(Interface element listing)
--- Begin ---
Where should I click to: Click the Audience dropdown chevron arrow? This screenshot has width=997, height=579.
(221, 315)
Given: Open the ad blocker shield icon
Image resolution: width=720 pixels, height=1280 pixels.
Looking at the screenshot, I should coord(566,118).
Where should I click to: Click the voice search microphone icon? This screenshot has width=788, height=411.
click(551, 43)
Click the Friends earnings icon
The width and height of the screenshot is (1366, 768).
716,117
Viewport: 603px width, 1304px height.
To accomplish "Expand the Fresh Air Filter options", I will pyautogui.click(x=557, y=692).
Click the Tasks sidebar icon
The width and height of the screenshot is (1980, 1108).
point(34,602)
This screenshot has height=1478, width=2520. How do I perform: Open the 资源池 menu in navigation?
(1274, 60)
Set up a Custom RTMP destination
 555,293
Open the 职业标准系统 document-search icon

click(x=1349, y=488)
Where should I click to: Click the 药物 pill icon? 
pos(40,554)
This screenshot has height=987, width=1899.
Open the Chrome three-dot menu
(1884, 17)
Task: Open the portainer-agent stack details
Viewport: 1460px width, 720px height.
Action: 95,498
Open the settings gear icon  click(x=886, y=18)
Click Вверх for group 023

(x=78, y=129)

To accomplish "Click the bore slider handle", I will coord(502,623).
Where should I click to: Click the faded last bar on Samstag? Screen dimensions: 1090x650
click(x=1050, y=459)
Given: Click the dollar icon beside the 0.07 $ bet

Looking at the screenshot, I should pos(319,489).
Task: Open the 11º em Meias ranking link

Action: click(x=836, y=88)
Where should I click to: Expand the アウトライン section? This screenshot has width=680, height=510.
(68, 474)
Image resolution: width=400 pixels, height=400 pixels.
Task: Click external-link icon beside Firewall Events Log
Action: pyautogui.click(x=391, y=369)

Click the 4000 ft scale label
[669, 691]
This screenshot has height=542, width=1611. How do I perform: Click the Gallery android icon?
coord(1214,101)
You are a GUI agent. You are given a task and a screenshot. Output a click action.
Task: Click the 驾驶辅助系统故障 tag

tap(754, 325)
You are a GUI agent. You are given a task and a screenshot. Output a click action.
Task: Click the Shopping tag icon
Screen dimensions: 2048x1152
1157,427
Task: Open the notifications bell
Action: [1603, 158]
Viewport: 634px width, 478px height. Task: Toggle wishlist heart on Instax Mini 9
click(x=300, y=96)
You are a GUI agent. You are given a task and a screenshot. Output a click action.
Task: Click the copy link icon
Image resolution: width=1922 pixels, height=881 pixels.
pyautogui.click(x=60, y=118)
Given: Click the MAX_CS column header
--- End ---
- [Problem details] Find each line in the listing above that contains the string "link", and copy those lines in full.

- [Solution for this task]
Task: Open the 11º em Meias ranking link
Task: Click external-link icon beside Firewall Events Log
Task: Click the copy link icon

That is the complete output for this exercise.